Exercise tasks:
(1) Can you reproduce, word for word, the stretch of the essay "Am I a Composer?" from "A number of good" through "vocal performance student."?
(2) Would you resume the essay "Am I a Composer?" right after its final sentence and keep writing it?

Text to read:
•••••

22 September 2019

Am I a Composer?

When I was in high school applying for college, the thing I wanted most to do was study musical theatre. Moreso than that, I wanted to get more into what theatre was in general. I’d been in a number of shows with school and with community groups. But I still had no clue what I was doing. I applied for a few schools and went through rigorous audition processes, most of which cut me after the dance call. I was not a dancer. I had a little tap under my belt, but my body is not cut for ballet, and I was never afforded the opportunity to study dance. We didn’t have the kind of resources to make that kind of thing happen. My mom thought it was best to focus on one talent, since it was all we could afford, and so I ended up doing a lot of music programs. I begged to go to a theatre program, but it seemed out of the question.

Luckily, I had gone to Tanglewood the summer before my senior year (on scholarship), where the final week was spent auditioning for the music school at Boston University. It was the only program I got into, and they gave me a scholarship, which meant I could actually go.

A number of good things came out of my time at BU, but I was not a happy voice student. My voice teacher once remarked, in front of a fellow student, “For Kevin, being a student is an extra-curricular activity.” I know now that she missed the mark. I loved being a student; I didn’t love being a vocal performance student.

And I wasn’t a bad music student. I got into junior-level music theory and senior-level sight-singing in my freshman year. I was reportedly one of two students that year who aced the entrance exam; unusual, especially for a voice major. The thing was, I didn’t feel like I belonged there. I wanted to do theatre. I auditioned for a student-run production of Bat Boy in my first semester and was cast as Pan. Doing that production taught me that my classical singing wasn’t going to cut it in musical theatre. I needed a more flexible voice capable of handling multiple styles. It also taught me that movement was more important than dance; you need to look comfortable on stage or else the audience is going to be uncomfortable. Finally, it made me realize how unhappy I was studying voice alone. I needed to get out.

As a consolation, and since I was there already, I decided to attempt to transfer into the composition department. This side-line was inspired by my father, who was a failed composition student. (Not a failed composer; I actually quite like his music: songs and gospel tunes in a jazzy-pop style, a little bit of rag. He has never been proactive about getting his work performed or published outside his little circle. At least, not in my lifetime.) I started writing music when I was thirteen, and I’d always wondered if I was any good at it. No one seemed to like my pop-style songs. They always came out too dark, with lyrics that were too cerebral or just plain awful. I wrote some music for church, though, which people seemed to love, and I wrote instrumental pieces. I started writing my first musical with a high school friend of mine who, conveniently, was also at BU. We had an informal recital, the freshman class of voice students, where, instead of singing, I asked to play one of my piano pieces, a suite pretentiously titled L’imagination. It was fairly well-received, so I resolved to contact the head of composition at BU, an avant-gardist called Richard Cornell. He invited me to send along some scores, which I did. In hindsight, perhaps, I should have included recordings, because my actual music writing may not have been clear enough. But I thought, surely, he’s a composition professor, he should be able to understand at least what I’m getting at.

•••••

Listed records:

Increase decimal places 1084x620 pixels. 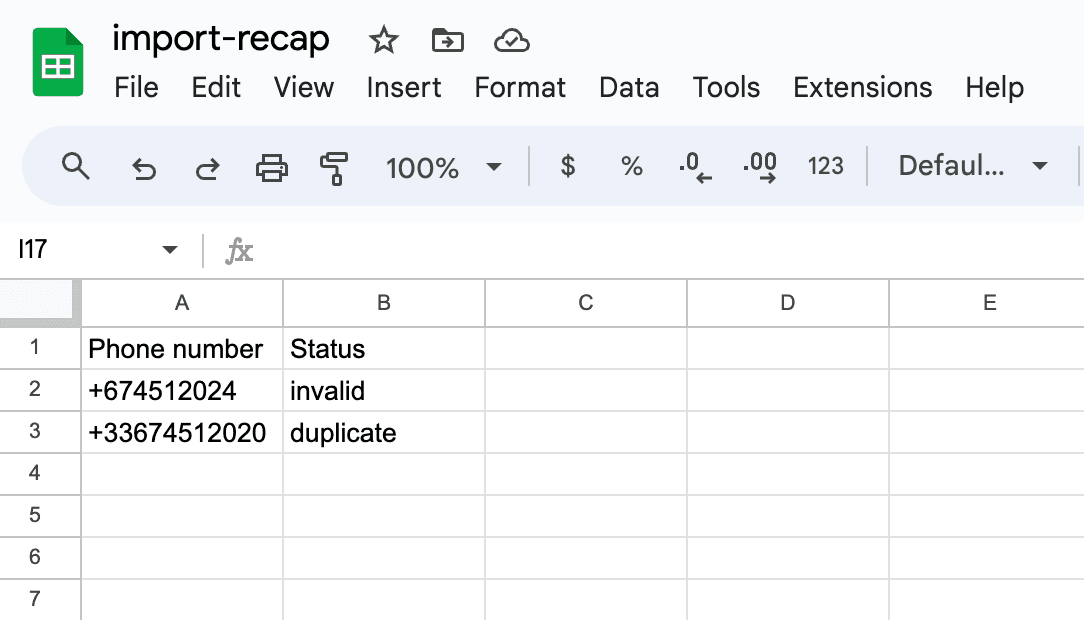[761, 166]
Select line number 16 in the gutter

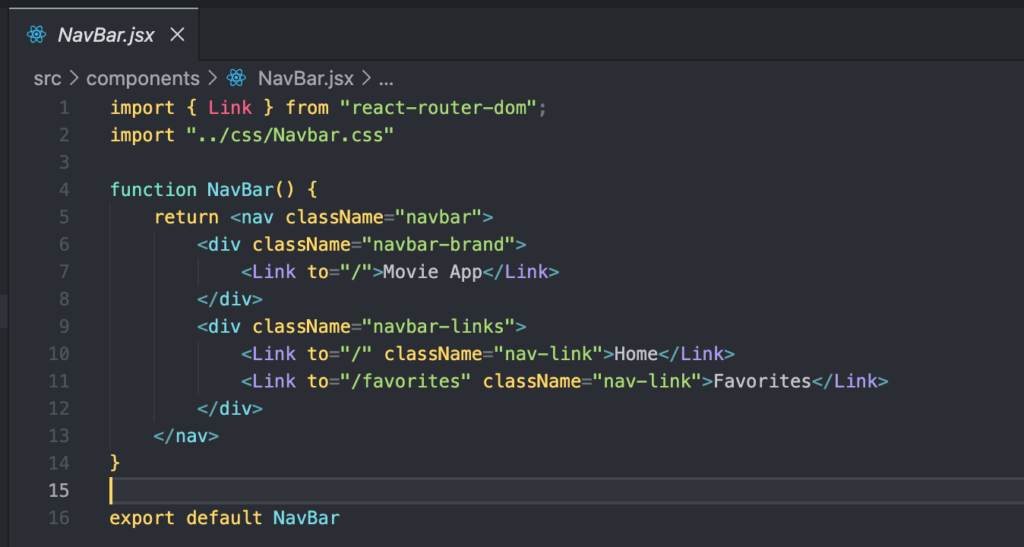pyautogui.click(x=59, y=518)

•••••

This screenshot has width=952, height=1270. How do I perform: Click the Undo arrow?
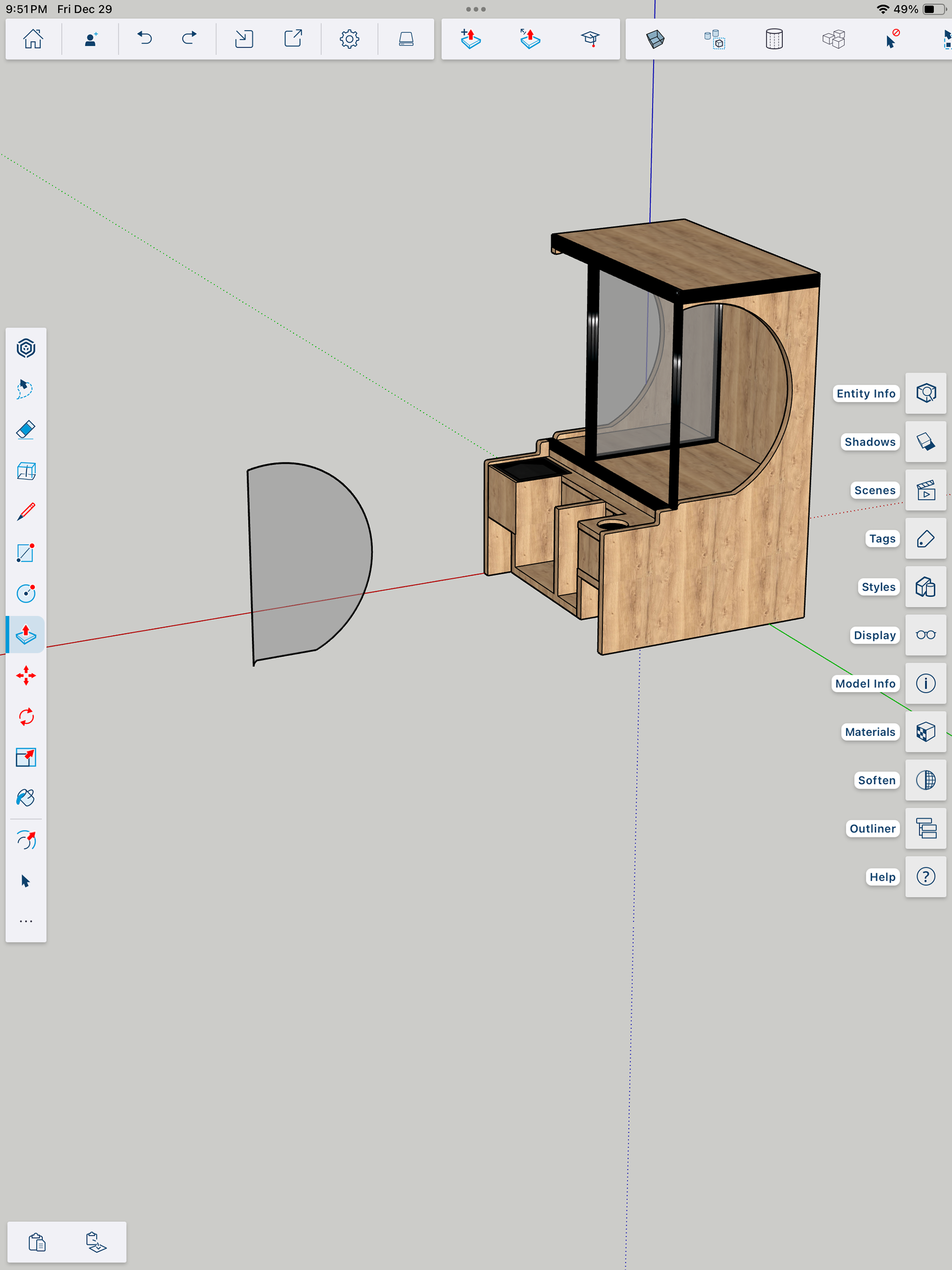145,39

•••••

Results in order:
(1)
A number of good things came out of my time at BU, but I was not a happy voice student. My voice teacher once remarked, in front of a fellow student, “For Kevin, being a student is an extra-curricular activity.” I know now that she missed the mark. I loved being a student; I didn’t love being a vocal performance student.

(2)
After not hearing back for a while, I finally confronted Dr. Cornell in person. I was surprised to find him a short man—shorter than me, and I’m not tall, not that his physical stature is as important to the story as his professional stature. He told me he wouldn’t be recommending me for a transfer because my music wasn’t good enough. “Accompaniment in search of a melody.” Those words have haunted me for some time now. At the time, though, I said, well, maybe music isn’t your thing. I started looking at theatre schools to transfer to.

My fourth semester at BU, I gave up. I stopped going to classes, I skipped exams. I was done. Part of this was unrelated to learning; I was depressed from a failed relationship, and I was torn. On one hand, I loved living in Boston, and I loved my friends. On the other hand, I needed to get out. The funny thing that happens when you don’t go to your classes is that professors either give you an incomplete or they fail you. And when you get an incomplete or failure in a class, it doesn’t count towards your credit hours. I suddenly found myself without enough credits to be a full-time student at BU, and my scholarship was revoked. Thinking I just needed one more semester to figure myself out, I wrote an appeal letter in hopes I could come back in the fall and then get my transfer paperwork in order to be somewhere else by spring. By mid-August, I hadn’t heard anything. The prospect of not going to any college in the fall was daunting for some reason. I needed to be somewhere.

I knew about this small performing arts college on Long Island (the Land of my People, for better or for worse) and thought in a last-ditch effort that I would just walk in and see what their deal was. My thinking was that I would go and inquire about the theatre program and, if I liked it, I could apply to begin in the spring. So, I drove to Five Towns College towards the end of August. Within two days, I had auditioned and secured a scholarship to study theatre, beginning the following week. I wrote to BU officially withdrawing from their music school. The day I started class, I received a letter reinstating my scholarship at BU. Too late, Terriers. Too late.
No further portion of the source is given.